Recently, we highlighted adaptive reactive oxygen species (ROS)/reactive nitrogen species (RNS) equilibration in severe acute respiratory syndrome coronavirus 2– (SARS-CoV-2-) and influenza H3N2–infected human nasal epithelial cells (NECs) and in diverse plant systems as part of a major complex trait that marks stress-induced early cell reprogramming.[13] We hypothesized that sequence diversity in the plant gene alternative oxidase (AOX) and in the human N-acetylserotonin methyltransferase-like gene (ASMTL) could be an important trait per se for genotype-dependent and individual resilience prediction. Both genes were identified as reasonable markers for early ROS/RNS balancing.[4,5] Here, we report about essential new insights from novel data for driving this hypothesis.

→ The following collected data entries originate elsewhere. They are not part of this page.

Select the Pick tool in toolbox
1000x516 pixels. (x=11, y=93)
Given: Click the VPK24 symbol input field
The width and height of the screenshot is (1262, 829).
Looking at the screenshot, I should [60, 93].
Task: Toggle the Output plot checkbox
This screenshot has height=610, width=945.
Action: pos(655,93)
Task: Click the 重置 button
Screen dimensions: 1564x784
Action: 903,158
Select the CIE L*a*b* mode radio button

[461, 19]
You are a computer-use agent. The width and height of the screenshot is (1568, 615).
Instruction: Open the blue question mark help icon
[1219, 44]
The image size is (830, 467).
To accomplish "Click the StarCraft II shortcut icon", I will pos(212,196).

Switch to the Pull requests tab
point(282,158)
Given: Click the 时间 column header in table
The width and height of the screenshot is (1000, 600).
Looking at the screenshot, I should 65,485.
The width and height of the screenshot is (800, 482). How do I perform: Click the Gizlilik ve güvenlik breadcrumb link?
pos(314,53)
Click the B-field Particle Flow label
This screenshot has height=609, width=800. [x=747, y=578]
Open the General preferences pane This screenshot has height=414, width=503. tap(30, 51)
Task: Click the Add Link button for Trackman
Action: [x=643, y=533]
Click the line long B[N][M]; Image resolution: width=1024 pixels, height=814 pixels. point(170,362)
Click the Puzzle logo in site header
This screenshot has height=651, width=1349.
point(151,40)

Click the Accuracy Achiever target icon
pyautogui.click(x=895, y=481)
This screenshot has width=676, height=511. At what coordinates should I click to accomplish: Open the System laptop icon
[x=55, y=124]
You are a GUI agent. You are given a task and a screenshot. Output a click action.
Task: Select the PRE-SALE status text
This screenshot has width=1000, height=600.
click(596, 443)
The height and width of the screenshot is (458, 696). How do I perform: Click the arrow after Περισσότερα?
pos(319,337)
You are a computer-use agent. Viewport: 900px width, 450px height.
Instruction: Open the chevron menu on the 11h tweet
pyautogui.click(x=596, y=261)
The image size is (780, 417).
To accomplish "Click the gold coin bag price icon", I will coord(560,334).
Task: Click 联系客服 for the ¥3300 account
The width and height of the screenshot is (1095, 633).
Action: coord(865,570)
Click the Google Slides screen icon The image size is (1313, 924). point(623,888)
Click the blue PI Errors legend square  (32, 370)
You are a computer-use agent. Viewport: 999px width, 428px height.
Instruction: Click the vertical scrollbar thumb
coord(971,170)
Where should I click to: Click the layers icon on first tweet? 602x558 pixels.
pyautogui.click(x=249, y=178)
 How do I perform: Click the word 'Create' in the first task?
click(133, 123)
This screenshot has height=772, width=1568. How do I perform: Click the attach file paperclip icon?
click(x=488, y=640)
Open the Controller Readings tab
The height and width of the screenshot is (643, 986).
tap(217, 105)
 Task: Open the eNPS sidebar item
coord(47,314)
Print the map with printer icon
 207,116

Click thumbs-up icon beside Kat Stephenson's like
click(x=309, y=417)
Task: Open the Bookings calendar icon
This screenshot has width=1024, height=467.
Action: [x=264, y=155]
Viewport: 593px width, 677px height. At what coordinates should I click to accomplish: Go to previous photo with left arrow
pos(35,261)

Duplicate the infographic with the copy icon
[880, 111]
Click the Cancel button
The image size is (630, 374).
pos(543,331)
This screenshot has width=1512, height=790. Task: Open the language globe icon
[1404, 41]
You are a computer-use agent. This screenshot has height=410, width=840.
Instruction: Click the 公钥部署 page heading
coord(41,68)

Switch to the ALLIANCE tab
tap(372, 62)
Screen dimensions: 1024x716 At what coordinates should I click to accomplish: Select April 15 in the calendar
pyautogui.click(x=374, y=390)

It is current knowledge that ROS are important early indicators for all types of abiotic and biotic stresses that emerge in the primary target cells under ever-changing environmental conditions, including high salt in soils and virus attacks.[1,3,6] Quinoa is a halophyte plant that had been considered by the United Nations Food and Agricultural Organization as a relevant crop to ensure food security at global scale; 2013 was declared the International Year of Quinoa. This worship is because of the high nutritional quality of quinoa and its resilient field performance under a wide range of stress conditions. However, the secrets of why quinoa is acclimating so well to a diversity of stress factors remains obscure, but ROS scavenging was suggested to be a crucial factor under salt stress.[6]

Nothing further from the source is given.